Slender, blue-gray birds up to five feet tall, great blue herons (Ardea herodias) live all around San Francisco Bay. With half its height in its long legs, this majestic bird wades in the Bay’s shallow tidal waters, often standing silent and unmoving. Then, with a sudden thrust of its sharp beak, the great blue heron stabs a fish and swallows it whole.
Sometimes the fish is larger than the heron’s own head, and a visible lump goes in stages down the bird’s long, s-shaped neck. Great blue herons also eat small land animals. If an unwary pocket gopher sticks its head out of its hole, a heron can grab it and eat it in one gulp.
There are about 600 great blue heron pairs that nest around San Francisco Bay, including on Alcatraz, at Don Edwards National Wildlife Refuge in the South Bay and even at Stow Lake in Golden Gate Park. With a six-foot wing span, great blue herons rise into the sky with grace, beating their wings slowly. They occasionally fly close to the water’s surface and dive to spear prey.

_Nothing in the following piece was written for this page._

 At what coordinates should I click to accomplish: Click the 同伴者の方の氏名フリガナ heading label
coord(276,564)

Male and female herons look very similar. For half the year, they are solitary, each with its own feeding territory in the Bay’s wetlands. But starting in January or February, they gather in colonies to breed and nest. Males arrive first at breeding colonies, adorned with special plumes that grow during mating season. Females arrive a few days later, also with their mating plumes on display, and males begin courtship postures and behaviors. The herons pair up, forming a bond that will last until their chicks have grown, and start building a new nest or adding to a nest left over from previous years. Made from sticks, the nests are two to four feet wide, usually in tall trees.
Pairs of herons chatter with each other by rapidly snapping their beaks. Females lay three to five pale blue eggs, slightly larger than hen’s eggs. Males and females take turns sitting on the eggs, which hatch in April. The parents also take turns feeding the chicks, one finding food while the other stays at the nest. By June, great blue heron chicks test their wings in flight. By August, the chicks have grown to full size and left the nest, and are catching their own food in their own solitary territory in the Bay’s wetlands.

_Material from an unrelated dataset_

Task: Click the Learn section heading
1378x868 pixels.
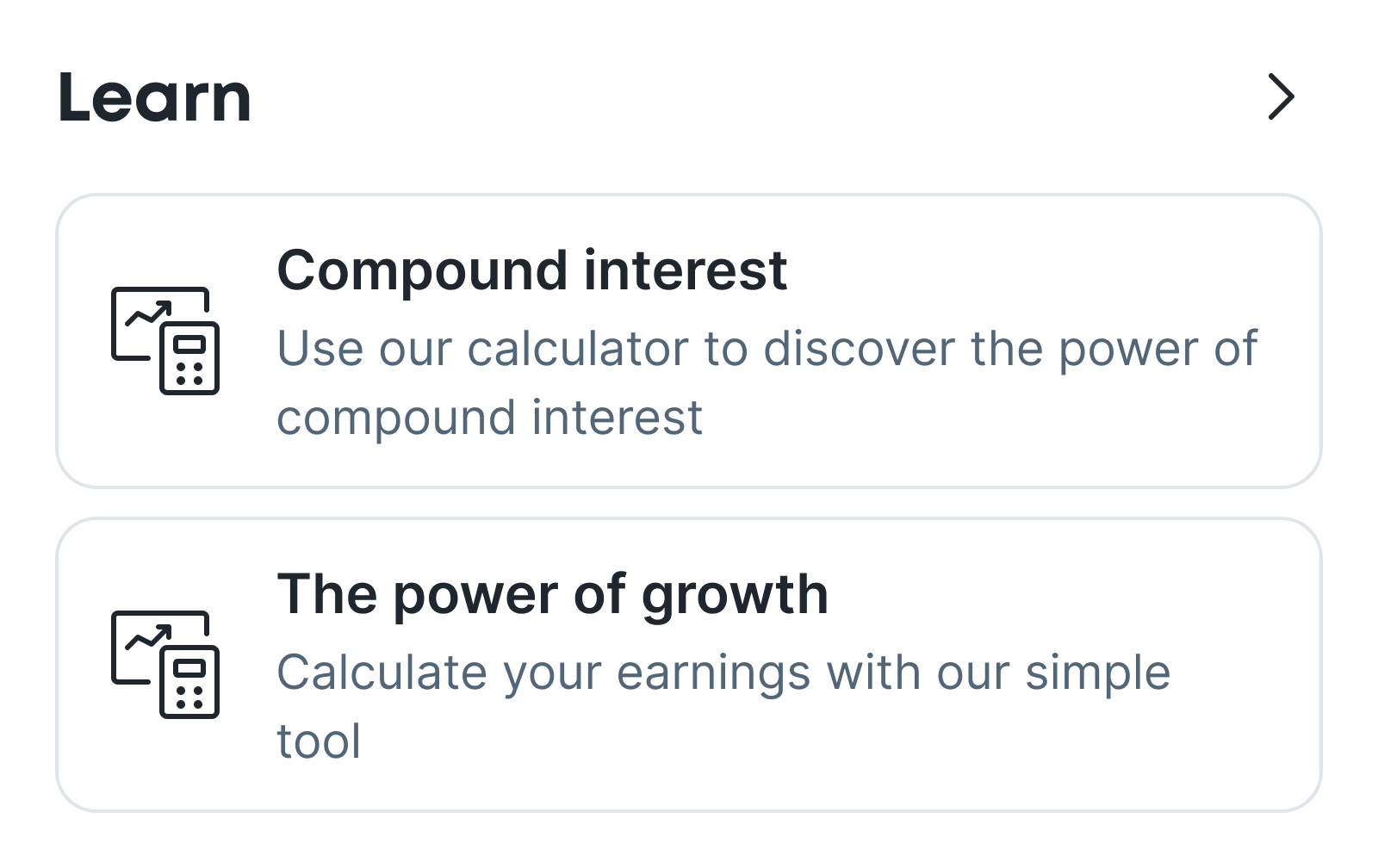Action: pos(155,98)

Adult herons have few predators, but raccoons and feral cats prey on heron eggs and chicks. If humans intrude into heron nesting areas, chicks may not survive and the herons may not return to the area in following years. You can help great blue herons thrive in the Bay Area by keeping away from nesting areas. Some adult herons will casually stroll close to humans. For others, a human coming close can be stressful. When in doubt, keep your distance.
Great blue herons need wetlands for habitat. The more Bay wetlands can be preserved and restored, the more we will see of these powerful and elegant birds. The great blue heron also needs clean, healthy Bay water to survive. Like sea lions and harbor seals, herons are among the top predators in the Bay. If the fish herons eat have been swimming and feeding amid toxic pollution, these birds accumulate a heavy load of harmful contaminants in their bodies.
Baykeeper is working to stop pollution that runs off into the Bay during storms from industrial facilities and city streets, to protect great blue herons and all the wildlife of San Francisco Bay.